I'm thinking I might need to get a new alternator.

JW


----------



## dozer966 (Dec 30, 2014)

You do not need a new altanator. If you have one in your area, bring it to a local altanator and starter rebuild shop and they will test and rebuild only the components needed . Much cheaper than new


----------



## RC Wells (Dec 26, 2008)

That is a capacitor to eliminate radio frequency static. Has nothing to do with the capability of the alternator to properly charge.


----------



## Just Wondering (Mar 25, 2018)

Excellent info. 

My next question

When my dad was alive and the backhoe was used weekly I noticed he did two things too it.. he had wired in a shutoff switch between the battery and the starter he said so it wouldn’t run down the battery. 

But he also got a bigger battery instead of using two 12 bolts wired inline. 

And yet he always seemed to have to charge the battery every month or so to keep it running

Where should I start trying to sort out the electrical?

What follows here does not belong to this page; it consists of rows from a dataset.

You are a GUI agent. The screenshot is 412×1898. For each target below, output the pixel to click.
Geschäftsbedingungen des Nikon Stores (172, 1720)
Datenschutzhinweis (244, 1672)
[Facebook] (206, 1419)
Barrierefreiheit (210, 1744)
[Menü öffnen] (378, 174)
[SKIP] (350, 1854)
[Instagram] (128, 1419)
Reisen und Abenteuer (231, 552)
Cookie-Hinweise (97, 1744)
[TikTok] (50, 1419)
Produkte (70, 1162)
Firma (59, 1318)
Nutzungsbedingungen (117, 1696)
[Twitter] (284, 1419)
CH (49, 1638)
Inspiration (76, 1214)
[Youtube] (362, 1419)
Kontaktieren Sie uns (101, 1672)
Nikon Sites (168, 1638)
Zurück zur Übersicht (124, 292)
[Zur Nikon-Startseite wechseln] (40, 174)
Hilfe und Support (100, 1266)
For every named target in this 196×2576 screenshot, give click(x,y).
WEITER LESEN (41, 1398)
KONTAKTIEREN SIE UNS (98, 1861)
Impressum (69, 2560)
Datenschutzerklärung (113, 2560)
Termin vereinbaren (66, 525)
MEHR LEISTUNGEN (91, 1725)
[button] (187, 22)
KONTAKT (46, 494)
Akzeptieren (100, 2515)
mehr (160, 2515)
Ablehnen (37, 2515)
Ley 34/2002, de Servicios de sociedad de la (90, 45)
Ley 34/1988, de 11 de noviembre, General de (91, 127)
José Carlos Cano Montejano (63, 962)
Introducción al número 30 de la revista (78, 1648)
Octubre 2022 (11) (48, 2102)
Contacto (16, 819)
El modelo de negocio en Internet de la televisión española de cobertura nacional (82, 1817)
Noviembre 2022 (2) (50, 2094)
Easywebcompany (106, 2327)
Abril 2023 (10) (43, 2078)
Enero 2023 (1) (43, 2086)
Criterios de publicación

FYI. Best I can tell he or someone he hired as day labor unhooked gauges and some lights because I think he was using trial and error to find the problem.


----------



## pogobill (Jan 31, 2012)

Sounds like your battery is trickling down for sure. My backhoe does the same. I just installed a battery disconnect switch for the time being as my Case is 1957, and there has been a lot of homemade rewiring on it by the previous owner.
If you have a multimeter, it can make life much easier. Set the meter to amps, disconnect the negative battery cable, key off and hook the leads of the multi meter, red to the cable and black to the negative battery terminal. If you get a decent reading on the meter, it shows you have a parasitic drain or a short in one of your circuits. Make sure everything is off, and if you have a cab on the hoe with an interior light, make sure to use a clamp on the dome light button, if equipped so the light won't come on with the door open. Start pulling fuses and watch the meter. If the amps drop significantly when one of the fuses is removed, that will tell you which circuit needs to be investigated. Or just disconnect and reconnect some wiring one at a time while observing the meter, until you find the culprit! I like to place a 1/4" piece of plywood or rubber under my battery as well to act as a cushion and isolate the battery from the tractor. I leave it in there. Whether it helps or not, I don't know, but it makes me happy!!


----------



## Just Wondering (Mar 25, 2018)

30 Amp fuse which neither my brother nor his son can remember which one they replaced.

I am in awe that they can actually function in society with all the latest electronic gizmos AND replace a simple fuse
BUT
cannot remember which one they replaced.

Husband wasn't feeling well so no action on this today.

JW


----------



## Just Wondering (Mar 25, 2018)

Got the backhoe started today.
Rust and corrosion on the shutoff switch was the culprit.

However, looks like now that the radiator is not leaking, we have another water leak which looks a lot like a bad water pump.

JW


----------



## Just Wondering (Mar 25, 2018)

was able to get one of the studs out of the font rim.

Ordering replacements today.

Put the bracket on the muffler.

Still need to remove the water pump.

JW


----------